The actual order, including pole, will be determined tomorrow. This means that someone who starts 10th could actually be faster than the first 9 starters. Yes, that doesn’t make a lot of sense, but such is Indy. When we arrived at the track this morning it was cool and the skies were threatening. Not an auspicious start. I had planned on buying a new team hoodie, so I left my jacket in the car. Unfortunately, when we arrived at the merchandise tent, they still didn’t have any sizes, despite yesterday’s promise of restocking. (No women’s medium or large or men’s small, really??)
The day just went downhill from there. The highlight was watching a car parked next to the hospitality unit getting towed. Some jackass without an authorized parking credential had been parking there for over a week while he hauled merchandise around for drivers’ signatures. He was confronted by one of the hospitality workers and still wouldn’t back down. So someone called to have him towed. He got off lucky in my opinion. They only towed him to a remote corner of the track, not some sketchy neighborhood in Indianapolis.
Two cars completed qualifying attempts in the afternoon and the yellow flag was thrown during the third. The skies opened up and we were deluged with rain. I half expected our table to start floating away. After hours of nearly relentless downpour, they finally called off activities for the day and we left the track at 3:30. We made a quick stop for some Chinese takeout and retreated to our hotel room. Let’s hope the weather is a little more amiable tomorrow.
Why is it that when you can sleep in, you can’t? We had absolutely no reason to get up early today and yet both of us were wide awake by 8:00. I felt like I had been beaten with a club – a vicious combination of the long car ride and overly firm hotel mattress.

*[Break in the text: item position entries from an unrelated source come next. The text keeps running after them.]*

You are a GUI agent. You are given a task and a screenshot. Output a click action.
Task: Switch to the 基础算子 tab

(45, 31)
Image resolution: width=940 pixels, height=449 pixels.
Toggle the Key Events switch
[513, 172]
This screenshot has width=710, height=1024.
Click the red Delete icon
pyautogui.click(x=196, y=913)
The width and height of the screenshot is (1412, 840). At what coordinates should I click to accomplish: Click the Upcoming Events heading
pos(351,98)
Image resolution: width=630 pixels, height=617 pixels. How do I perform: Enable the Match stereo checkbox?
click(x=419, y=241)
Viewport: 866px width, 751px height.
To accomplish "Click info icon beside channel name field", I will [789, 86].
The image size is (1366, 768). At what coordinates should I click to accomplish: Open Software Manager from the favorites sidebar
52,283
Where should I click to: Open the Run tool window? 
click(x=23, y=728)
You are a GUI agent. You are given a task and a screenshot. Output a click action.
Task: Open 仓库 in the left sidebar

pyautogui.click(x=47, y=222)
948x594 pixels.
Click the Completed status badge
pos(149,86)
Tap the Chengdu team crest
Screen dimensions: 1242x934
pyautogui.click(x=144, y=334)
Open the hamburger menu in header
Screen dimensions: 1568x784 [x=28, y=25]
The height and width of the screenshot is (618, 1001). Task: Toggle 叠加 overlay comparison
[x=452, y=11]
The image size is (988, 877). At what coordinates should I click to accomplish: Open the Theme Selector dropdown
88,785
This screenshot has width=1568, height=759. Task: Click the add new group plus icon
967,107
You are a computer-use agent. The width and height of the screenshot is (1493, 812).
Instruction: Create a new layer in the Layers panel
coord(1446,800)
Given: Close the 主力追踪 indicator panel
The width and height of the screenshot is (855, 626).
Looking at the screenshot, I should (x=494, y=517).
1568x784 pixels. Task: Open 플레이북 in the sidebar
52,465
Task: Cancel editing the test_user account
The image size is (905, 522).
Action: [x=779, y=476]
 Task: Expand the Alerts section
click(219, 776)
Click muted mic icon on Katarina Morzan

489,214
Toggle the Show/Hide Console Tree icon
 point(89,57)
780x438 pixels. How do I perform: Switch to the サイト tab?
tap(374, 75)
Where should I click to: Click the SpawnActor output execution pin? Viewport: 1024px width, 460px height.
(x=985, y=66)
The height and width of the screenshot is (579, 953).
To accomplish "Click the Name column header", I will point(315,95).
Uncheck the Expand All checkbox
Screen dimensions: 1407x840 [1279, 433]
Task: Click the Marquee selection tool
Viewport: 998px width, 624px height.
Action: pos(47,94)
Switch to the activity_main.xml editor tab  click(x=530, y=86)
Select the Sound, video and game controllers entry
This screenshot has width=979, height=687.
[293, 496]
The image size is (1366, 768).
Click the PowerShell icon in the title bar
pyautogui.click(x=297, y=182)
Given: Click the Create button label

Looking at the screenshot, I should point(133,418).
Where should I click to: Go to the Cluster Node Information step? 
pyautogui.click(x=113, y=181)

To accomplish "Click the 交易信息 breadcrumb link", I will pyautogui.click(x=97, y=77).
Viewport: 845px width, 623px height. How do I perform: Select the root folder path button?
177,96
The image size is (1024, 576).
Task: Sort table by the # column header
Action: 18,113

We dragged our feet getting up and out and by the time we finished breakfast and arrived at the track it was 11:15. Our first stop was the credential office. We did not request team hardcards this year, but we did get coupons for the coveted silver badge. This gives us pretty comprehensive access, but at half the cost of a hardcard (which is good for the entire season) it’s not much of a bargain.
They’ve made some changes to the track access, replacing a signal light with a roundabout and making the road we normally take into a deadend, so it took us a bit of circular driving to find our way in. By the time we parked and took a shuttle to the pagoda it was noon. Since practice was starting then, we headed directly to the pits.
Scott Dixon went out about 45 minutes into the session and promptly posted a lap just over 230 mph – the fastest of the month so far. Watching that pretty much made the whole trip to the track worthwhile. We left a little after 3:00, keeping in mind that tomorrow is going to be a very long day. Let’s hope it’s a fast one.
After more than 500 miles and 10 hours on the road today, we are back in Indianapolis for Pole Day. We have a pretty busy summer ahead of us, what with the big new house and all, so once again we will not be attending a lot of races. But there is something special about watching qualifying for the 500.
It was a relatively uneventful drive, except for the normal crappy stretches of construction and some really gnarly traffic around Chicago. It’s been a while since we’ve done a long road trip, so somehow this one just felt a little bit too long to me. Every time I got out of the car I felt every one of my 50 years.
We’re staying at the same Hampton Inn we’ve stayed at for the past five years. This year we have a one bedroom suite, not because I felt like splurging, but because that was the only room type available when I made our reservation. It is nice to have the extra space, since the weather forecast for the weekend is pretty iffy and we may end up spending quite a bit of time holed up in the room.